The tour of the city was an amazing experience. Science had been so expertly blended with esthetics that the result made up a seemingly perfect whole. All the facilities of research were here, invented and perfected by minds far above the average. Woodley saw electronic telescopes that brought the planets close. A smiling young worker pointed out the silvery rays branching from some of the craters on the Moon.
“Know what those are?” he asked. “Fossilized remains. The remnants of an exo-skeleton. We’ve discovered that there was once life on the Moon, a sort of silicate, immobile life, growing rather like plants. When the creatures died—it must have been ages ago—their skeletons were left. Without air, there wasn’t any disintegration. Those gigantic fossils have been on the Moon for eons, we think.”
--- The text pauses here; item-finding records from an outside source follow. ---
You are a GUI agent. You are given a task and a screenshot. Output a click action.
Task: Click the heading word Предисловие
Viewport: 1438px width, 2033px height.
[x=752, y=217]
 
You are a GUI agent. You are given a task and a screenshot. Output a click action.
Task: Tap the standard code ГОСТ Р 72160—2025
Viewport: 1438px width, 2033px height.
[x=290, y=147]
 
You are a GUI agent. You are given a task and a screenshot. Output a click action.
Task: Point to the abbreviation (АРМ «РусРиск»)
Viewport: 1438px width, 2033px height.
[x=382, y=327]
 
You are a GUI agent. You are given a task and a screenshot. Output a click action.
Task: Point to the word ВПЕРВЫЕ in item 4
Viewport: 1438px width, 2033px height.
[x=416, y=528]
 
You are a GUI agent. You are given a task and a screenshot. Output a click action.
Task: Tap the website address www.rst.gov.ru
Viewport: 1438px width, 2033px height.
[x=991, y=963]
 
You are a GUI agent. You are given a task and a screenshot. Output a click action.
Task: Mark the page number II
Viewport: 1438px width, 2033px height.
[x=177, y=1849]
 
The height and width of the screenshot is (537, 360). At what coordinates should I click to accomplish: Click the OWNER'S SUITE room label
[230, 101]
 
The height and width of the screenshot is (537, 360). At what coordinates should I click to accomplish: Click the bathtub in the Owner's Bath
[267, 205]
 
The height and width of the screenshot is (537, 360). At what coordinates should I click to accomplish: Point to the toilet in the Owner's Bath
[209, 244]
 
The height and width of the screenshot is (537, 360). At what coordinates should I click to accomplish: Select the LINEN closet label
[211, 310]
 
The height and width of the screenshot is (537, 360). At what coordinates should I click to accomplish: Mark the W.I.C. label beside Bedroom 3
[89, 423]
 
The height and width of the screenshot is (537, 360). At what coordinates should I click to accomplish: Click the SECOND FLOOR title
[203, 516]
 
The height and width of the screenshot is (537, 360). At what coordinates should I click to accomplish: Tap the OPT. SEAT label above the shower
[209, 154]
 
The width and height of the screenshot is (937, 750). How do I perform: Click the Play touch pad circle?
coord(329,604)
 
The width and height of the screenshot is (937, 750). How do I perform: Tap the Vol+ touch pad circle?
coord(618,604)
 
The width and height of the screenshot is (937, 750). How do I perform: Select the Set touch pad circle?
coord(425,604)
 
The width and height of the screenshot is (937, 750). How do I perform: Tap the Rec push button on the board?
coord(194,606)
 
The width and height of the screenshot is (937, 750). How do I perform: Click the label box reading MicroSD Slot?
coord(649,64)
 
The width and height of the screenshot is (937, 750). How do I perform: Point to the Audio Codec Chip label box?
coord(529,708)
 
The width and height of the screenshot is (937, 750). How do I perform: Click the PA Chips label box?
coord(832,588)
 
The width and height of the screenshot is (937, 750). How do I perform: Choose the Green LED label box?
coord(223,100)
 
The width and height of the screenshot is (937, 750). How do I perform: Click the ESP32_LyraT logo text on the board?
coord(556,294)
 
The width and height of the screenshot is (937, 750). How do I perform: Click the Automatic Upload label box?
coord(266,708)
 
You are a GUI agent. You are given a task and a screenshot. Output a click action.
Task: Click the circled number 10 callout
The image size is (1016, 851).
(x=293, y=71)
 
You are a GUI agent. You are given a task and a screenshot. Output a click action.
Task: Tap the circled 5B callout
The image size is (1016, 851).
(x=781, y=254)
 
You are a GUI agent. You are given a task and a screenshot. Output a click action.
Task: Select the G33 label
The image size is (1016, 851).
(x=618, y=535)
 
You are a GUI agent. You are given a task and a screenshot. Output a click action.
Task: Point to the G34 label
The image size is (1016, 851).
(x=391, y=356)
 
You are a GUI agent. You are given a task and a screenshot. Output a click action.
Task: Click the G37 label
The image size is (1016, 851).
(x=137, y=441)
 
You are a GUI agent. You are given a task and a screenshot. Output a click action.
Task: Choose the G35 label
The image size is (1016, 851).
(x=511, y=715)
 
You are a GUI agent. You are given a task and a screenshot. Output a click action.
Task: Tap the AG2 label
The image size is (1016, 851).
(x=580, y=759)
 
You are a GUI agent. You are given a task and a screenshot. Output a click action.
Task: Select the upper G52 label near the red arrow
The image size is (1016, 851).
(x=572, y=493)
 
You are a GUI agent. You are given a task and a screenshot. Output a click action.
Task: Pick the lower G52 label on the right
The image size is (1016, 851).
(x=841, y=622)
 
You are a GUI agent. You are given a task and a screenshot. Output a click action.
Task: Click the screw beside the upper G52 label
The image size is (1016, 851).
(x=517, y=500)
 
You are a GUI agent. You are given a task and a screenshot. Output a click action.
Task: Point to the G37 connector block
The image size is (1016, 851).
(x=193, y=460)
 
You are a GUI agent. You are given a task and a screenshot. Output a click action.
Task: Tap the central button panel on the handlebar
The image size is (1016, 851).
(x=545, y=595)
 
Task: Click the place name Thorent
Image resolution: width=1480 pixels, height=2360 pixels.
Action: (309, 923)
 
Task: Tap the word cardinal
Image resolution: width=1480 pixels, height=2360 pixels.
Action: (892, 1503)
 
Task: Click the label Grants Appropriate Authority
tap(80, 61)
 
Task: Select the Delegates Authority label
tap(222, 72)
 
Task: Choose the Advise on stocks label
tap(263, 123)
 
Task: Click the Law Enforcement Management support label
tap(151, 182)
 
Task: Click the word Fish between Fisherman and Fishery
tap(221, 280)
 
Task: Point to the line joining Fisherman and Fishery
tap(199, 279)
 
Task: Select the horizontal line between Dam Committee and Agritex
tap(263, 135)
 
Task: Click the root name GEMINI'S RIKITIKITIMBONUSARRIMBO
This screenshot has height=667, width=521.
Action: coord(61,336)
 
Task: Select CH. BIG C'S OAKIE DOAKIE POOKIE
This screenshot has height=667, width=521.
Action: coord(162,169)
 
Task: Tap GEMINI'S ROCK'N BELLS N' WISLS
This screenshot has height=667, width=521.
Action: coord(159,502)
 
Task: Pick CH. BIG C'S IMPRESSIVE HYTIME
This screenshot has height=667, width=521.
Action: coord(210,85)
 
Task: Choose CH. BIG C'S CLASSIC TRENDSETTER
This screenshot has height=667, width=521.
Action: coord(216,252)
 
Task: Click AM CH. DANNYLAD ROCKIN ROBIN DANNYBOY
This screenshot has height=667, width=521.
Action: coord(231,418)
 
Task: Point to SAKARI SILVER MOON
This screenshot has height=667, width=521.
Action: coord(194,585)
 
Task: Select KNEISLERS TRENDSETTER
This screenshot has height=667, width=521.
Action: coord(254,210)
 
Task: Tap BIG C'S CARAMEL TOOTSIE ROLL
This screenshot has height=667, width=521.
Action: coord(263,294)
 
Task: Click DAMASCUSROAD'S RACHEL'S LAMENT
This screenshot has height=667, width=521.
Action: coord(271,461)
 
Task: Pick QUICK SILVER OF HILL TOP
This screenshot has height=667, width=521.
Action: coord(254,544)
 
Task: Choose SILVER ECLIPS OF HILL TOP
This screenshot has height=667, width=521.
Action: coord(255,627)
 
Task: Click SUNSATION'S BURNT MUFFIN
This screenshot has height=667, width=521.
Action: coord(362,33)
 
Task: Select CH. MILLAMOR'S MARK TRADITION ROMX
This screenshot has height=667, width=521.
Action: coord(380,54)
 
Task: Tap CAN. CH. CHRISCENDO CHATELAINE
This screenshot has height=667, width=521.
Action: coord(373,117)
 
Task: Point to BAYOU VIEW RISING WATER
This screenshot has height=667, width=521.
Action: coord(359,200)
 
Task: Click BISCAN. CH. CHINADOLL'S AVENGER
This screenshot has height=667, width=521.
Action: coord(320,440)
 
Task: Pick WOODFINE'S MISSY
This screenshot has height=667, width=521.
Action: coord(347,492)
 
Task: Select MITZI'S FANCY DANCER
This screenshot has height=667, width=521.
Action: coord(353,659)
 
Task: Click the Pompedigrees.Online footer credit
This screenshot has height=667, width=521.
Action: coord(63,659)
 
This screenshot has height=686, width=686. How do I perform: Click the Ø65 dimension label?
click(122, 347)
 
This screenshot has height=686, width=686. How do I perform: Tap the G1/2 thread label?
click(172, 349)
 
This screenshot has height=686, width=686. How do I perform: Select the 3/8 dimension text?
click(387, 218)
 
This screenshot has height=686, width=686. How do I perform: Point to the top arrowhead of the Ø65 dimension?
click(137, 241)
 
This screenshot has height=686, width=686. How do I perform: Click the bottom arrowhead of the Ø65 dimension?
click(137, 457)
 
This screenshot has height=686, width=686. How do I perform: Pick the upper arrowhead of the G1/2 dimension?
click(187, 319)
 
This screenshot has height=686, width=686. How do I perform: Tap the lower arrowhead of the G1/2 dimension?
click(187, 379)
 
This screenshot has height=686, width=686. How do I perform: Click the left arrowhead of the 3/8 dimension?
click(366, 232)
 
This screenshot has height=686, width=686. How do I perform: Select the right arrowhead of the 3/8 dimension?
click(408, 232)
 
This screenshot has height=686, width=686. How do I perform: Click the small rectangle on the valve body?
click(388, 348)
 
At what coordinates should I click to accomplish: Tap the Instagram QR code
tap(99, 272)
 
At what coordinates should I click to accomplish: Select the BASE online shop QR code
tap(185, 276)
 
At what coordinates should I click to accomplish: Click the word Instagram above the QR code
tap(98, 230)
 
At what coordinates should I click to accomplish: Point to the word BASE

He fumbled with a photographic plate.
“We’re studying an explosion in Vega now. But come back some night and let me show you the Martian canali. We have some interesting speculations about the origin of those.” Biology, physics, chemistry, psychology—innumerable sciences were keenly studied in the laboratories of Center. Yet Woodley noticed an odd thing. Though the workers were alive with curiosity, at times they seemed amazingly impractical. They would go off on tangents, struck by some new idea, useless but fascinating. They worked, Woodley decided, when they felt like it. At other times they simply did not bother.